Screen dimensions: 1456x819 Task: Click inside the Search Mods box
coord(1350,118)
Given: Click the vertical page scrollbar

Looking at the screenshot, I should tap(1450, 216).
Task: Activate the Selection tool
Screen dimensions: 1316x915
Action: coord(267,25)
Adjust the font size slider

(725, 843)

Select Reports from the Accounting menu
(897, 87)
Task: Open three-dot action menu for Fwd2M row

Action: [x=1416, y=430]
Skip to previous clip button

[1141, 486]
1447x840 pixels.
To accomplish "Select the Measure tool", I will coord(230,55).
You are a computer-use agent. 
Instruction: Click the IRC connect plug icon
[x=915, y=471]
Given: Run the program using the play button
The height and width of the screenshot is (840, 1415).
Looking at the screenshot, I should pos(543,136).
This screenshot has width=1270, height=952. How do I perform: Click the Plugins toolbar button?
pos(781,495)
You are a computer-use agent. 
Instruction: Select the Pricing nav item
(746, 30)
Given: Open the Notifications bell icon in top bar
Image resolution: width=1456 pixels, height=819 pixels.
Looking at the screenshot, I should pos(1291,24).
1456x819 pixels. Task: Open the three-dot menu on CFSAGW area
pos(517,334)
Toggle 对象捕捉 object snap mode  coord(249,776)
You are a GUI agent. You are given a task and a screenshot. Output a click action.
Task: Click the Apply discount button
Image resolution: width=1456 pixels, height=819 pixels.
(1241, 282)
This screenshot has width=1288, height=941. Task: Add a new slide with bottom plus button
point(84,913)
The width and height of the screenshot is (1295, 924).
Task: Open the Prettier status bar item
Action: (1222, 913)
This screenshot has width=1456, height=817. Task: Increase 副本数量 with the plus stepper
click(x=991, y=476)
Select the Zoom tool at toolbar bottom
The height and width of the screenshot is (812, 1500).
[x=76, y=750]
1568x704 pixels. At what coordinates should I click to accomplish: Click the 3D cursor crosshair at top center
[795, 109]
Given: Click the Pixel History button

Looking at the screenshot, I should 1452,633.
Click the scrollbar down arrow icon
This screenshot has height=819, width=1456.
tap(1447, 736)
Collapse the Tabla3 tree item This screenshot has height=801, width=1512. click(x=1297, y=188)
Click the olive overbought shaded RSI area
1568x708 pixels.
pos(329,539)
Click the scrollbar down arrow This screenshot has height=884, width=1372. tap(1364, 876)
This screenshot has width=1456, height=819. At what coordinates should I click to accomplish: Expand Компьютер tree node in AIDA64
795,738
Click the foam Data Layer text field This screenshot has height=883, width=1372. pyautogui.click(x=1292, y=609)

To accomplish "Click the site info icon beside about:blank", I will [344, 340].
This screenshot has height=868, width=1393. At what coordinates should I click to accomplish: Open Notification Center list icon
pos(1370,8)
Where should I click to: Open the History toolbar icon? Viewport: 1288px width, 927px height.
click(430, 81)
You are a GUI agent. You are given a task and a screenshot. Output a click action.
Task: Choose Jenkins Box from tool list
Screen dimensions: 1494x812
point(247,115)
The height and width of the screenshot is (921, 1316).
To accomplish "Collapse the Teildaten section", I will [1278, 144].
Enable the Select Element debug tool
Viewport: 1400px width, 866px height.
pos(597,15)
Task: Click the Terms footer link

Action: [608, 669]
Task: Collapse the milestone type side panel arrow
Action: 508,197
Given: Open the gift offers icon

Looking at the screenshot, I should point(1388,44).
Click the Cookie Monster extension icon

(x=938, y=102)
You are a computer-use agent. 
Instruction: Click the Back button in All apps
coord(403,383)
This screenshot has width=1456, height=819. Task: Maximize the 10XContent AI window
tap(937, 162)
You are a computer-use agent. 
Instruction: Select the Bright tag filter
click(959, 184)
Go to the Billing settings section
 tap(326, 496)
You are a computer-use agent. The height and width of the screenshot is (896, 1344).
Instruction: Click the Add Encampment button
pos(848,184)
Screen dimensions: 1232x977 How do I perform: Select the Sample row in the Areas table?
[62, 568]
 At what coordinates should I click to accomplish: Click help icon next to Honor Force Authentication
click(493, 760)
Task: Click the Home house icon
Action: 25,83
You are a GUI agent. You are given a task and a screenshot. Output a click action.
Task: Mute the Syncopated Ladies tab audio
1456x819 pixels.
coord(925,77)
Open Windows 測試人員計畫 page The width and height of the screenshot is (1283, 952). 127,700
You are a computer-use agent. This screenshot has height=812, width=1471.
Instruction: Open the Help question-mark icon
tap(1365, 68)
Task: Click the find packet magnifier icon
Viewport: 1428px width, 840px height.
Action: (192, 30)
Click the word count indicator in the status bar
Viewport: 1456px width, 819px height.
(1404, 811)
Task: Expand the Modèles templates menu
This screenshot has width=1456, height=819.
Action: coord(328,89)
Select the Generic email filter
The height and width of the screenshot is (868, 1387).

+===+

▶ [Exercise directions]
In the listing above, find the line containing "Screen dimensions: 1494x812" and the line containing "You are a computer-use agent. The", then repeat those two lines and everything between them exactly.

▶ [Written answer]
Screen dimensions: 1494x812
point(247,115)
The height and width of the screenshot is (921, 1316).
To accomplish "Collapse the Teildaten section", I will [1278, 144].
Enable the Select Element debug tool
Viewport: 1400px width, 866px height.
pos(597,15)
Task: Click the Terms footer link

Action: [608, 669]
Task: Collapse the milestone type side panel arrow
Action: 508,197
Given: Open the gift offers icon

Looking at the screenshot, I should point(1388,44).
Click the Cookie Monster extension icon

(x=938, y=102)
You are a computer-use agent. 
Instruction: Click the Back button in All apps
coord(403,383)
This screenshot has width=1456, height=819. Task: Maximize the 10XContent AI window
tap(937, 162)
You are a computer-use agent. 
Instruction: Select the Bright tag filter
click(959, 184)
Go to the Billing settings section
 tap(326, 496)
You are a computer-use agent. The height and width of the screenshot is (896, 1344).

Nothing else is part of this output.